◆ **Exercise data**:
- - -

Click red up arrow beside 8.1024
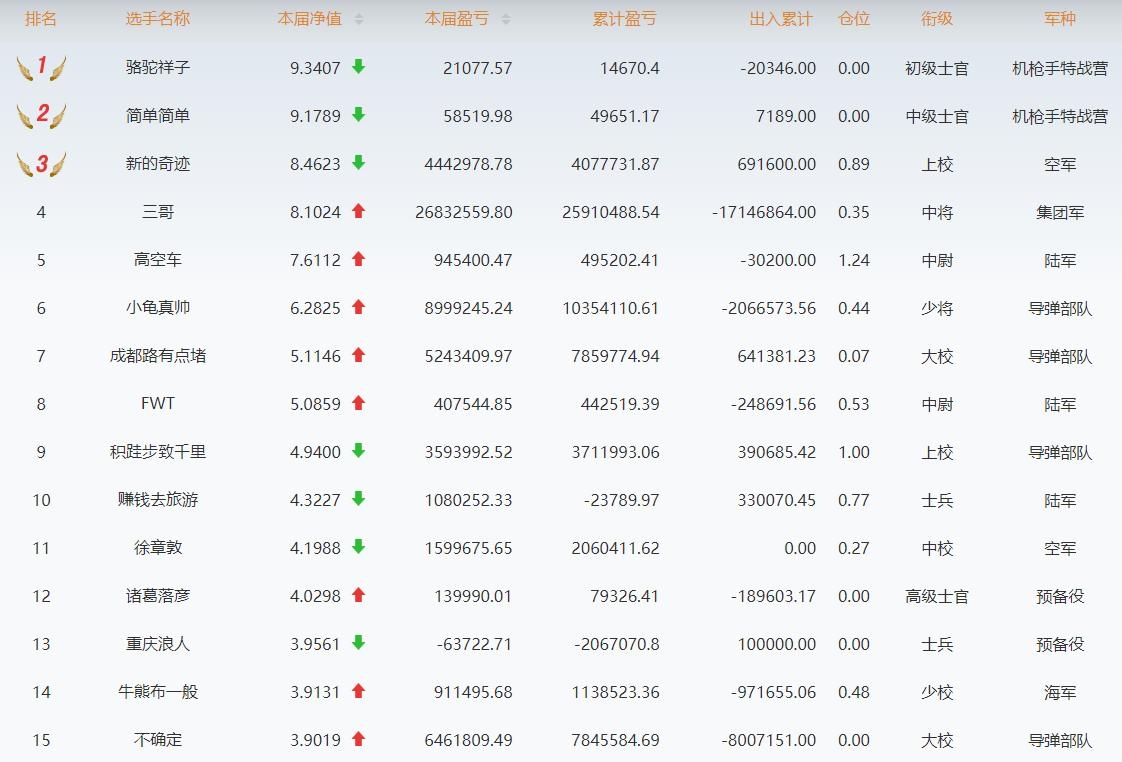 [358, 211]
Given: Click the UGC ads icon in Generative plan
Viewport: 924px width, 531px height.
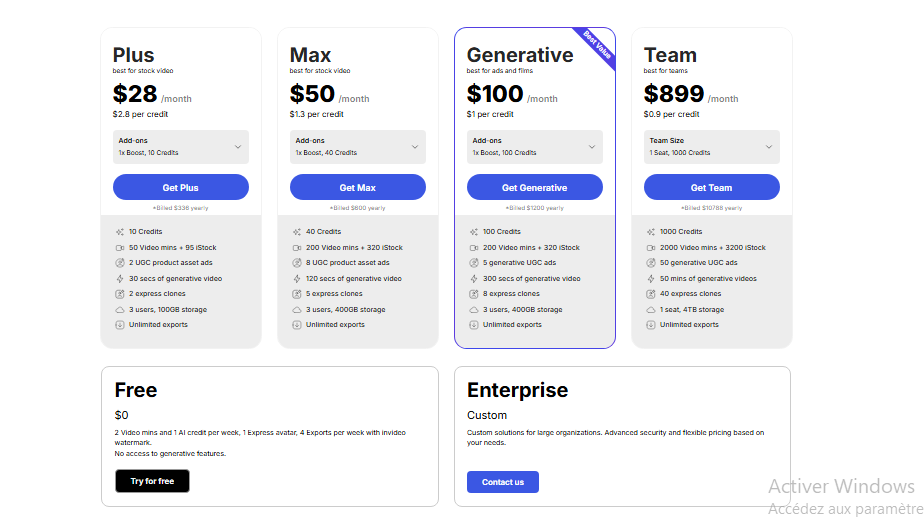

- - -

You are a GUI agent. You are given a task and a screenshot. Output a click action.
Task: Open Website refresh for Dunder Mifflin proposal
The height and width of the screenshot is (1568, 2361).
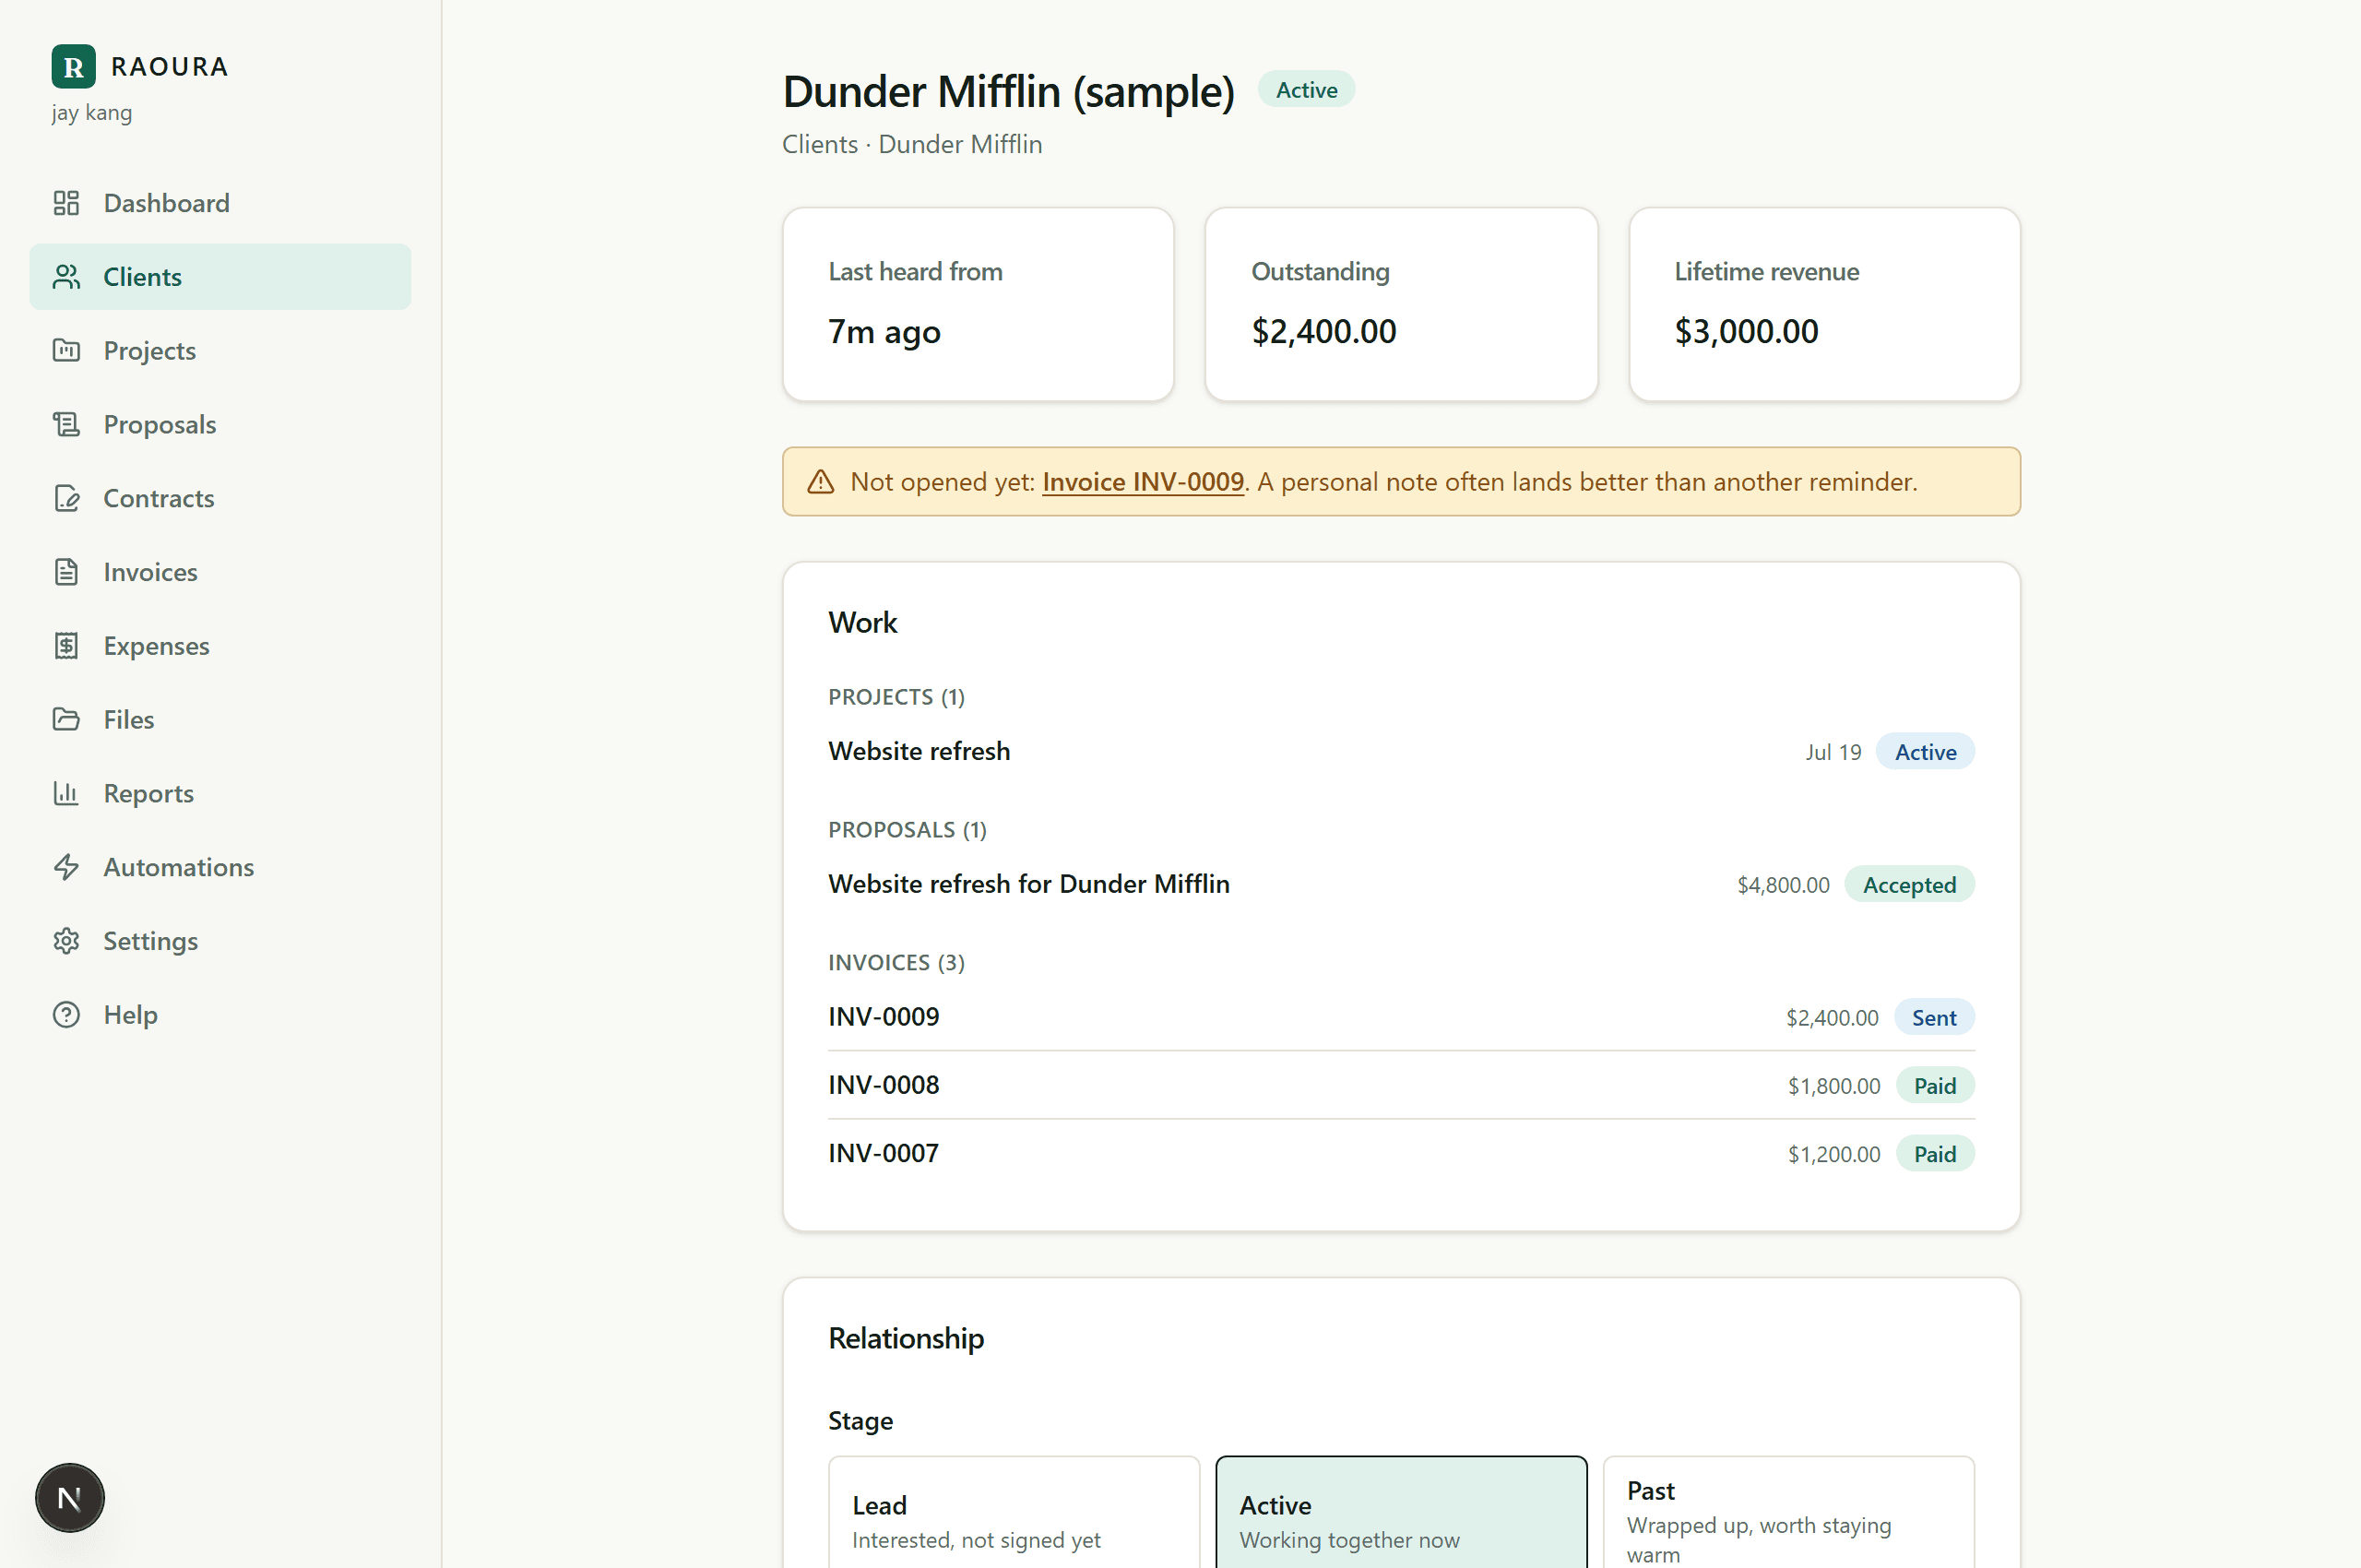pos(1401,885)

- - -

Rewrite every line between the line holding "Click red up arrow beside 8.1024" and the line holding "Viewport: 924px width, 531px height.", inclusive, keeping all of their text but multiplying each coordinate in the answers by 1.05 and rounding to whole numbers, with halves rounded up. Leave the pictures out.

Click red up arrow beside 8.1024
 [376, 222]
Given: Click the UGC ads icon in Generative plan
Viewport: 924px width, 531px height.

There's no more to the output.